The larger plan covers about three times as much land, with development to the north and east that would require the town to gain site control of some residential properties. That would allow for a more extensive gridded downtown, twice as many residential units, two-and-a-half times more retail space and several new roads.
Council members were unanimous in their support of the larger town center, but generally agreed that the smaller proposal might be more realistic in the short term.
“I’m tired of talking about this, and the public is tired of us talking about this,” Councilwoman Liz Johnson said. “We need to do something, and we need to do it soon.”
The town has been talking for about a decade about creating a main street campus with commerical, retail and residential development. Officials have bought about 12 acres near Town Hall Drive and Jeremiah Street, but the land hasn’t been developed. Leaders have said the town center also could include public facilities, such as a library, fitness center, park, farmers market or a mix of those venues.
The town hired DFI in August to study how the town center can become a reality. DFI’s market analysis, the first step of the process, was released in October and revealed that Morrisville residents spend $93 million elsewhere in the Triangle on shopping and dining each year. The council hopes a town center will encourage residents to spend more of that money in Morrisville.
Mayor Mark Stohlman initially suggested sending out two bid requests to see which plan garnered more interest from developers, but the consultants advised him that the town should have site control of land it wants to develop before taking that step.
“You can’t commit to building a road until you know you control that land,” Lemanski said. “I’m not saying it’s not possible, but you’ll generate a lot less interest because there’s more risk from the private sector’s perspective.”
Many of the council’s questions dealt with assessing and ensuring that interest.
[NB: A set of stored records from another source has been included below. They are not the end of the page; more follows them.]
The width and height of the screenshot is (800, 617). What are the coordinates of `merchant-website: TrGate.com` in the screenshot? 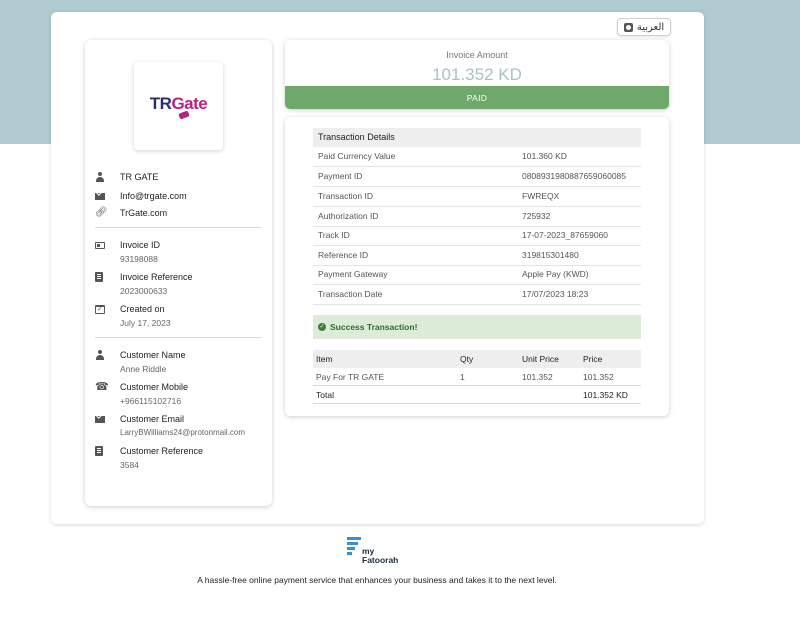 It's located at (144, 213).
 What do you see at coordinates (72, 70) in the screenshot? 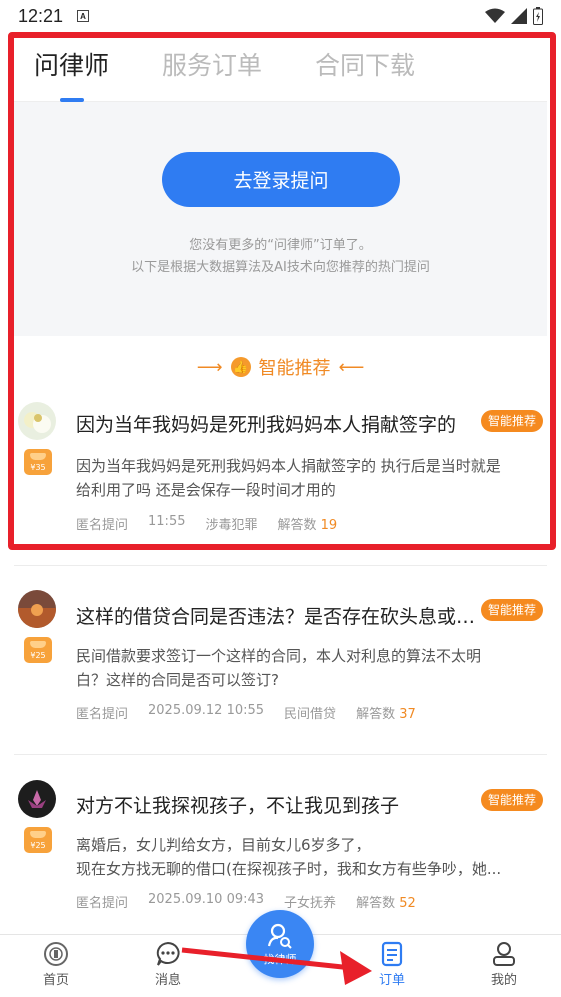
I see `tab-ask-lawyer: 问律师` at bounding box center [72, 70].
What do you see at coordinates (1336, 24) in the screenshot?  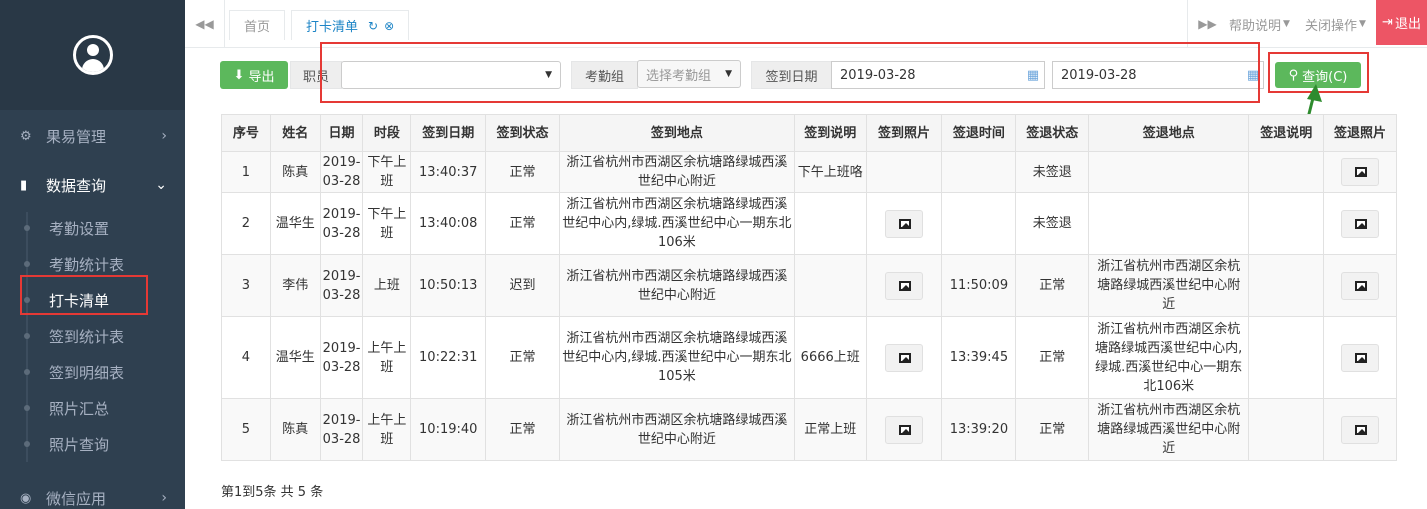 I see `close-ops-menu: 关闭操作 ▼` at bounding box center [1336, 24].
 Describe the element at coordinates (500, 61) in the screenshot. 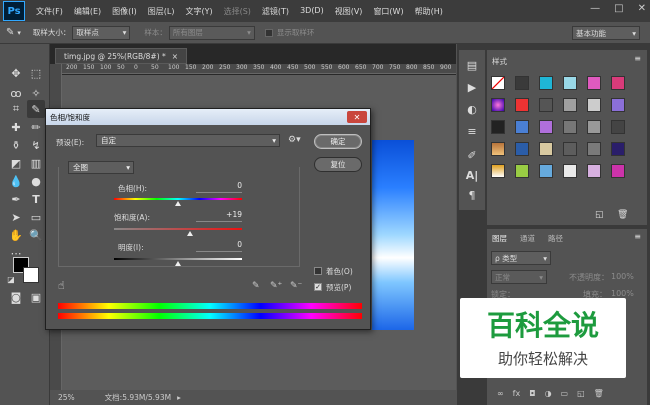

I see `tab-styles: 样式` at that location.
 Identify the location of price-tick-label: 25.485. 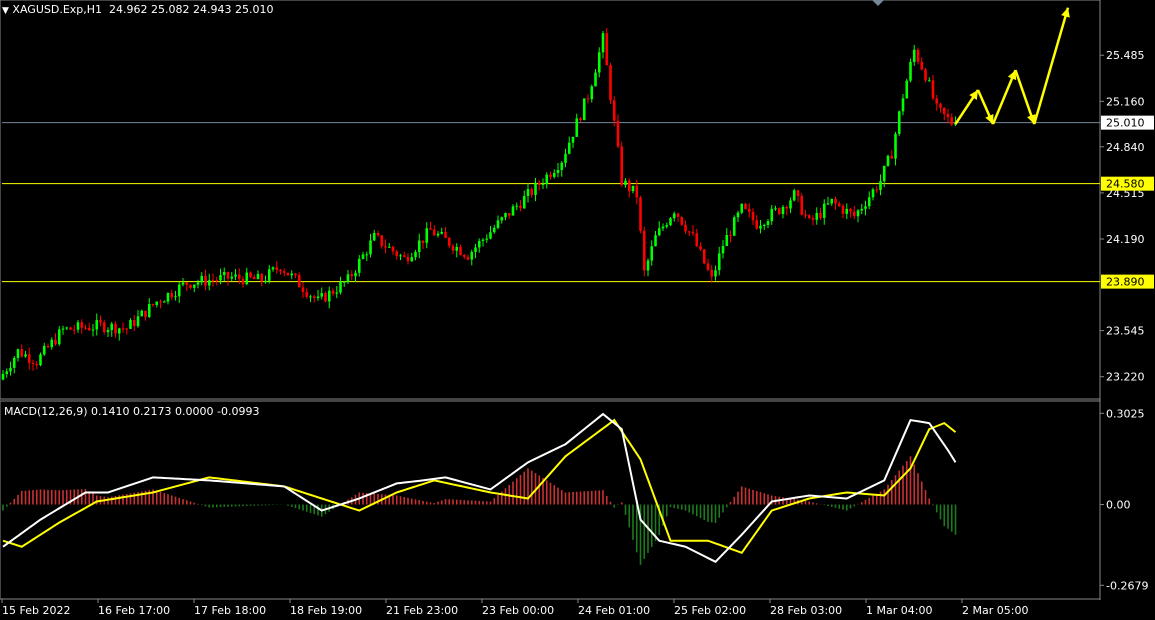
(1126, 56).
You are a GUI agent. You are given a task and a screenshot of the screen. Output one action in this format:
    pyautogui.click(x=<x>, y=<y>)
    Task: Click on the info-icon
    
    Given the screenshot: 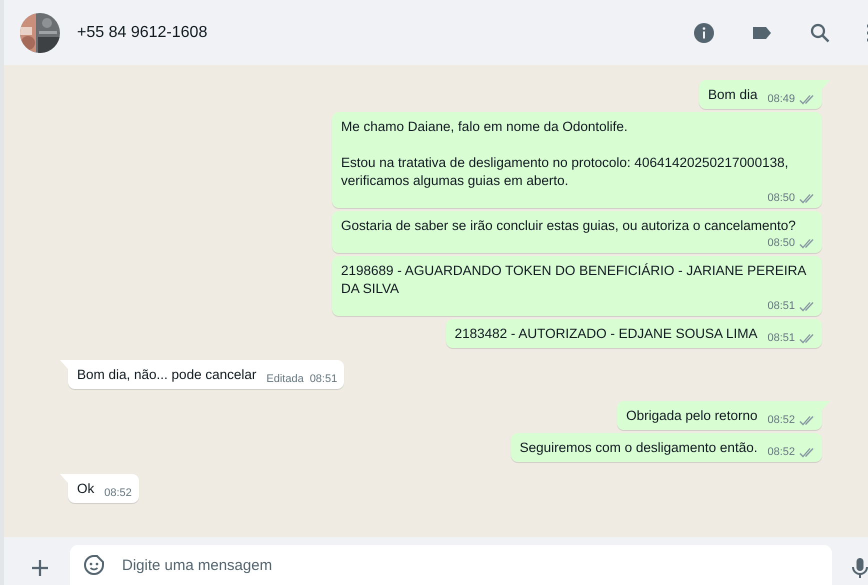 What is the action you would take?
    pyautogui.click(x=704, y=32)
    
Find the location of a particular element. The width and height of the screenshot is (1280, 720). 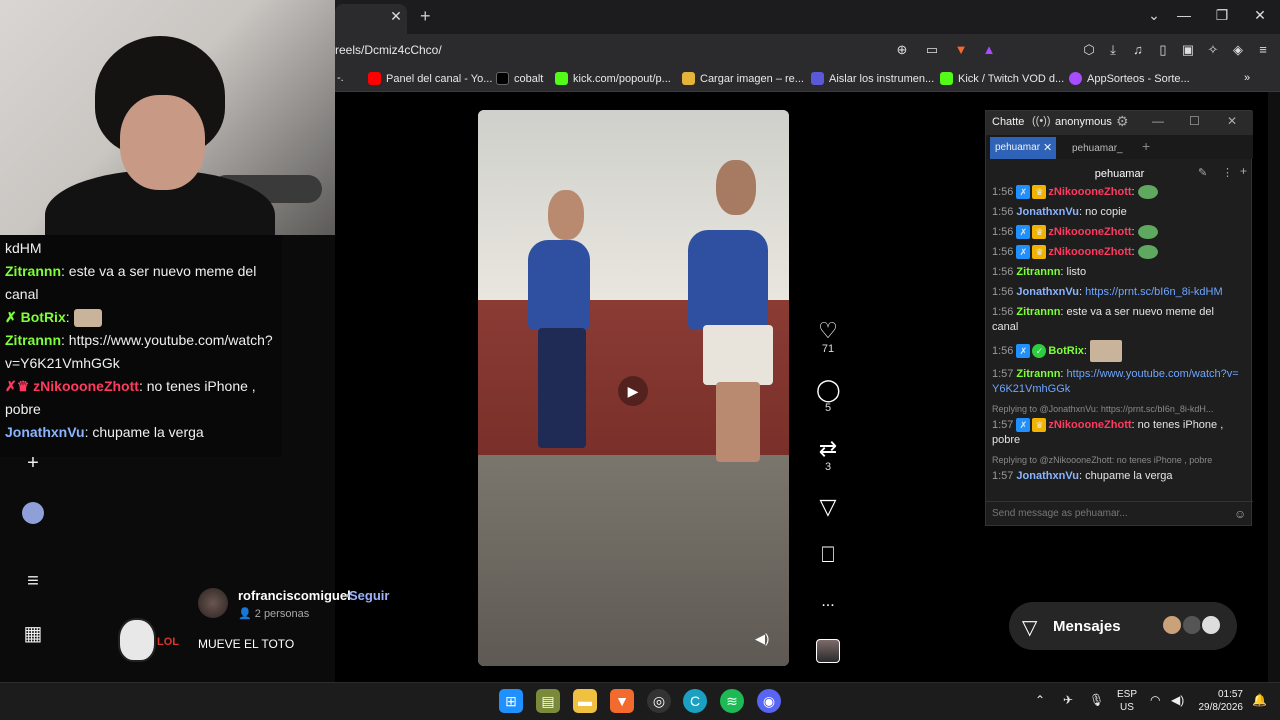

vpn-icon: ◈ is located at coordinates (1238, 50).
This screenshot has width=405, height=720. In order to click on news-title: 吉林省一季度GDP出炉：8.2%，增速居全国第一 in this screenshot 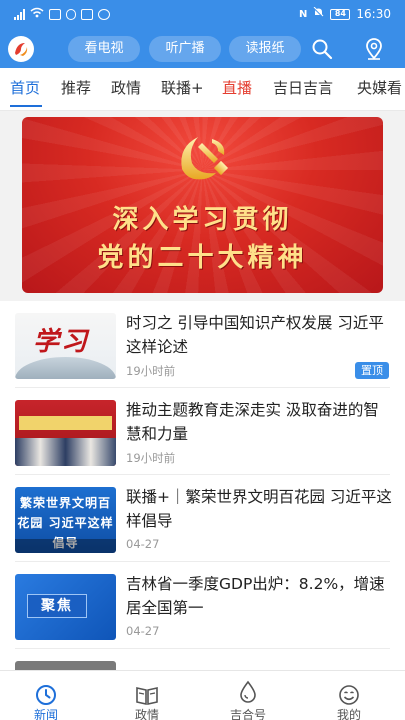, I will do `click(256, 596)`.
Lemanski told the council members they would have to make some fairly specific decisions about density and size – the height of mixed-use buildings in the town center, for instance – before moving forward so planners could use anticipated demand to come up with a budget for the project.
Assuming the demand indicated in DFI’s October report, a larger and denser development strategy from the town would yield greater returns relative to the town’s investment, Lemanski said.
“If you guys want to limit the density, the value of the land will be less,” he said. “If you say you only want two-story buildings, we’ll be able to say what infrastructure can be paid for by private development.”
The council eventually asked the consultants if they could tweak the 10-acre proposal to allow the larger downtown to grow outward from it in phases.
Both plans have the town center bookended by a new community library to the southwest and a new community center to the northeast, although the council is still debating whether to build a new facility given existing plans to renovate and expand the Morrisville Aquatic and Fitness Center.